─── Excerpted passage

I have only had to bad run-ins with game wardens.  Once at the coast, the fleamale warden and to male wardens came up to my boat.  After the fleamale got in my boat and demanded to see my license and then  my catch, she then wanted me to open my coolers to check them, the she wanted to see my fire extingisher, then my life jacket which was hanging on my console windshield, then my license again.  I told her I had shown her my license, she put her hand on her gun and said I would show them to her as many times as she ask.  Then she ask if I had been drinking beer.  I hadn't and told her so.  She turned and pointed at and old beer can in the bottom of the boat.  It was so old the sand had nearly worn all the color and writting off.  The older male warden ask her to get back in their boat.  She refused.  He then ask her again to get back in their boat.  She refused and turned to me with her hand on her gun and said he will show me his license again.  The other warden at that time stood up and ask her to get back in the boat.  She refused.  Then the older warden told her to get in the boat or he would call the office.  She then got back in their boat.  Needless to say I called the office in Brunswick and told the captian what happend.  He said he already knew about it and it had been taken care of.


----------



## florida boy

Nimrod71 said:


> I have only had to bad run-ins with game wardens.  Once at the coast, the fleamale warden and to male wardens came up to my boat.  After the fleamale got in my boat and demanded to see my license and then  my catch, she then wanted me to open my coolers to check them, the she wanted to see my fire extingisher, then my life jacket which was hanging on my console windshield, then my license again.  I told her I had shown her my license, she put her hand on her gun and said I would show them to her as many times as she ask.  Then she ask if I had been drinking beer.  I hadn't and told her so.  She turned and pointed at and old beer can in the bottom of the boat.  It was so old the sand had nearly worn all the color and writting off.  The older male warden ask her to get back in their boat.  She refused.  He then ask her again to get back in their boat.  She refused and turned to me with her hand on her gun and said he will show me his license again.  The other warden at that time stood up and ask her to get back in the boat.  She refused.  Then the older warden told her to get in the boat or he would call the office.  She then got back in their boat.  Needless to say I called the office in Brunswick and told the captian what happend.  He said he already knew about it and it had been taken care of.


 Sounds like 99 out of a 100 of our florida GW's . They will let you know they are" harassing you because they can !" I have heard 2 tell me that over the years .


----------



## biker13

That sounds like Gerald Kersey,20 or so years ago.He birddogged us every season.Didn't like one of our club members.


----------



## shortround1

florida boy said:


> Sounds like 99 out of a 100 of our florida GW's . They will let you know they are" harassing you because they can !" I have heard 2 tell me that over the years .


u got that right. and do not get caught in the gulf with a ga. reg. # they will go to the moon to stop u.and ain't nice ether.


----------



## Jeff Raines

SmokyMtnSmoke said:


> I think y'all mean Chip Cox and yes he is very professional. I've been checked on Allatoona on a friends boat one spring. He's also a member of my church.



Nope,it's Chad


----------



## XxDeer HunterxX

manok said:


> I was met & greeted by Chad Cox whilst on my way out of Paulding Forest WMA , two years ago, I was hunting squirrel with a redtail hawk.
> 
> He was very professional, we shot the breeze on the way out.
> 
> At Clybel Jason Chapman is also professional & helpful



yeah me and my dad met him. He helped put us on a good field plot and a another good spot.

──────
─── Material provided

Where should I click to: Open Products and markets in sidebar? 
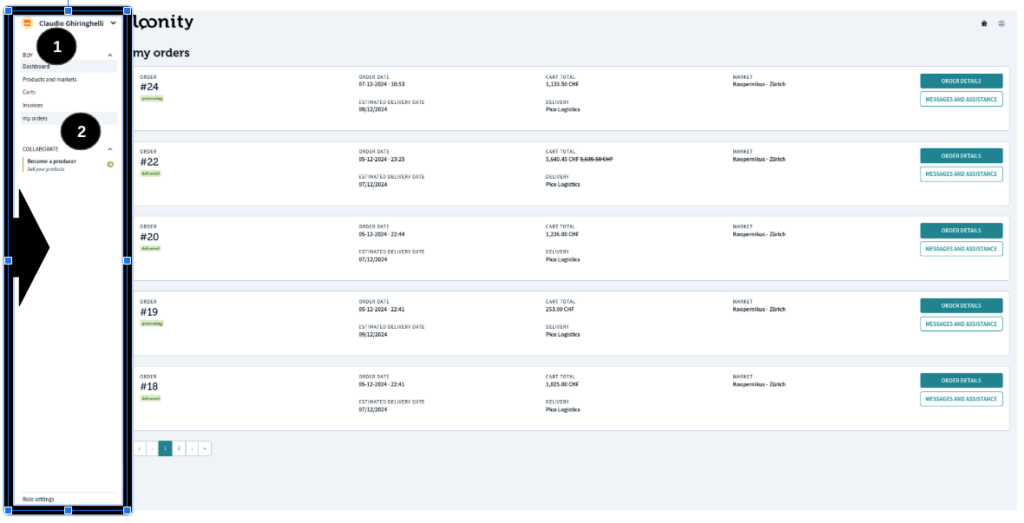pos(50,79)
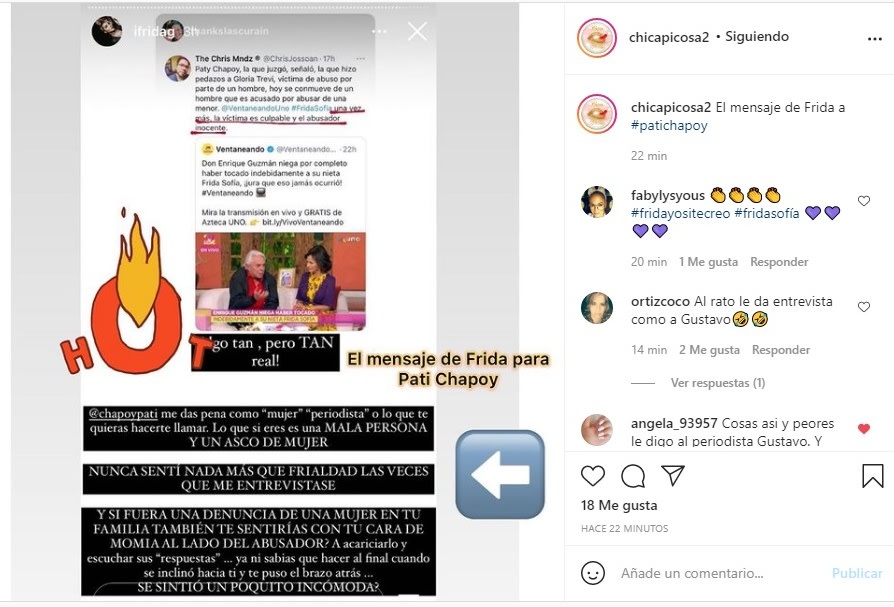Viewport: 894px width, 607px height.
Task: View the 18 Me gusta likes list
Action: click(x=619, y=505)
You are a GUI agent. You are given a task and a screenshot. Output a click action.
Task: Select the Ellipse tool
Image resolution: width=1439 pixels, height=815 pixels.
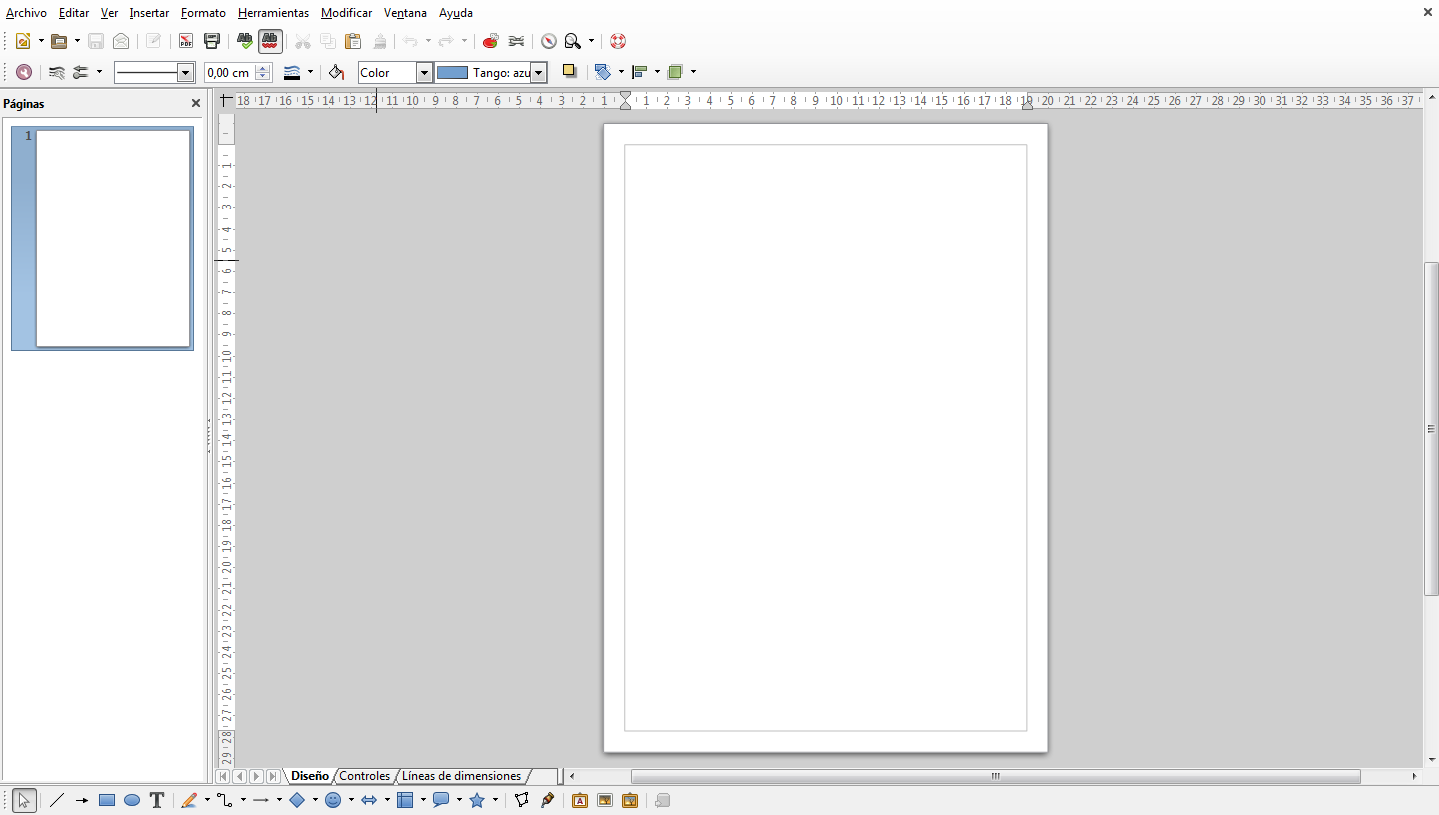(x=131, y=800)
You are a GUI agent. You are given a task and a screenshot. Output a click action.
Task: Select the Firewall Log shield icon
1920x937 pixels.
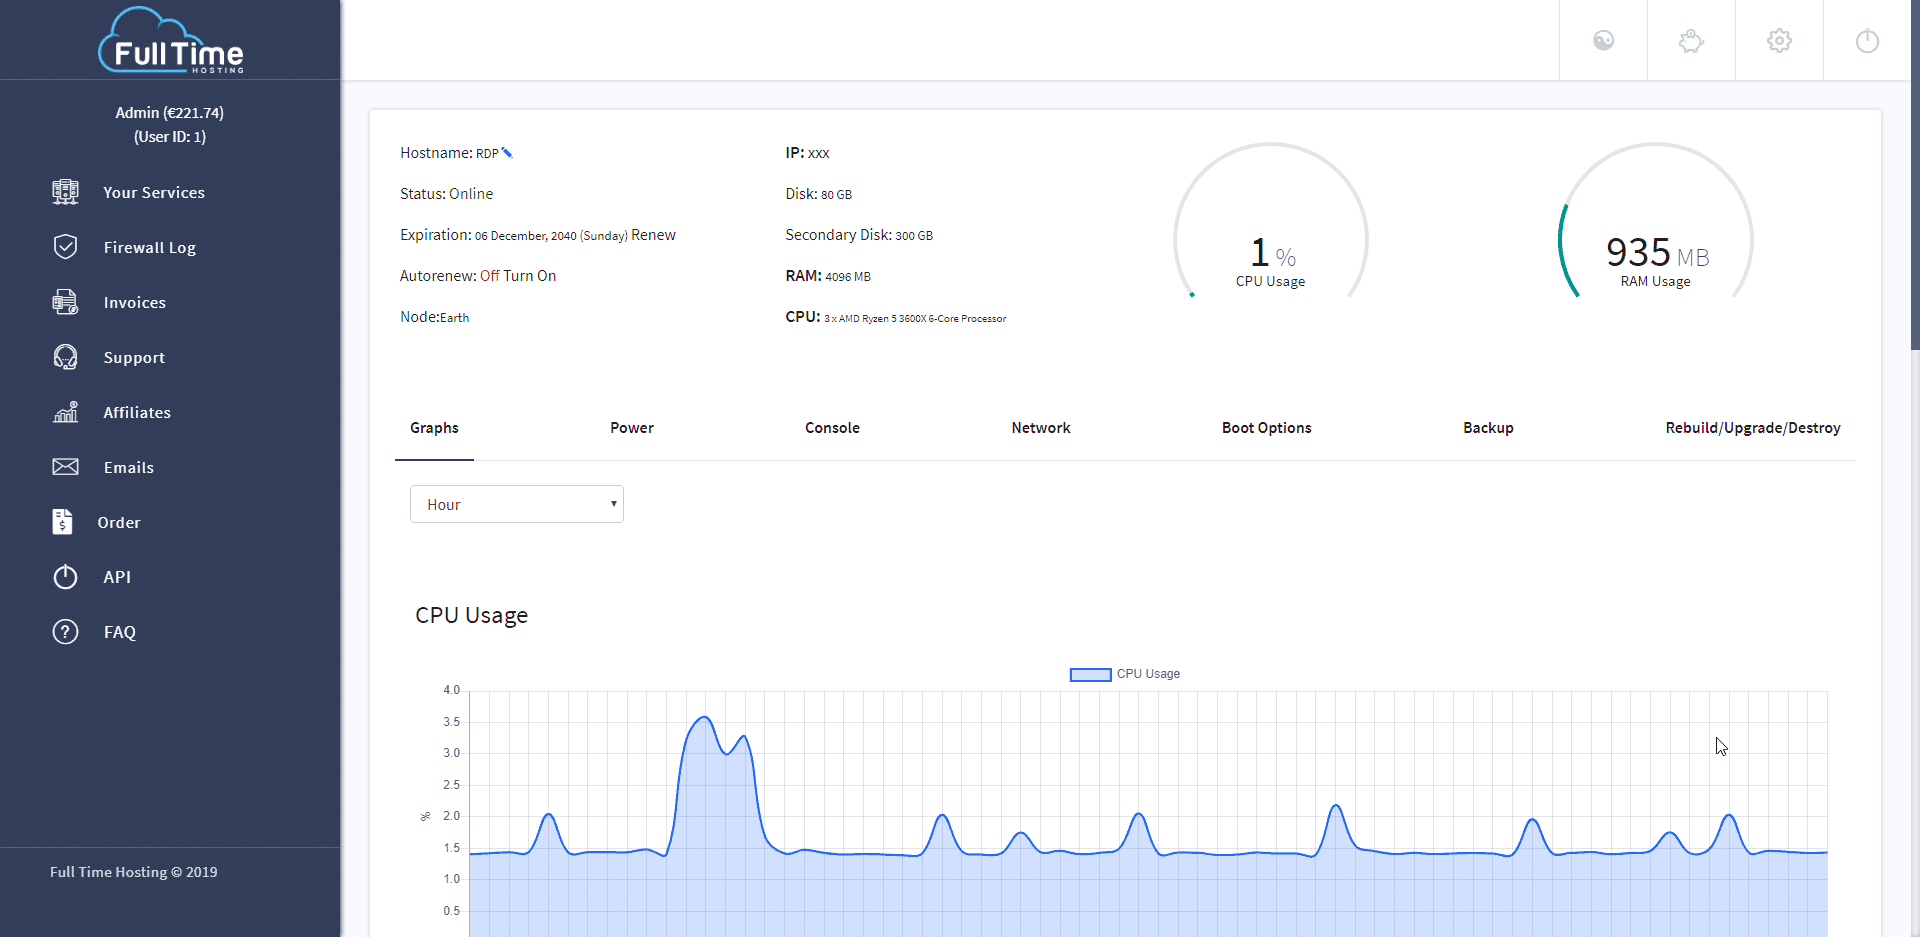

──────

- Task 1
Reproduce the part of the game warden thread starting with "## Jeff Raines" and going on through "of my church.".
- Task 2
In the game warden thread, which WMA was the squirrel hunter leaving when Chad Cox came by?

- Reply 1
## Jeff Raines

SmokyMtnSmoke said:


> I think y'all mean Chip Cox and yes he is very professional. I've been checked on Allatoona on a friends boat one spring. He's also a member of my church.

- Reply 2
Paulding Forest WMA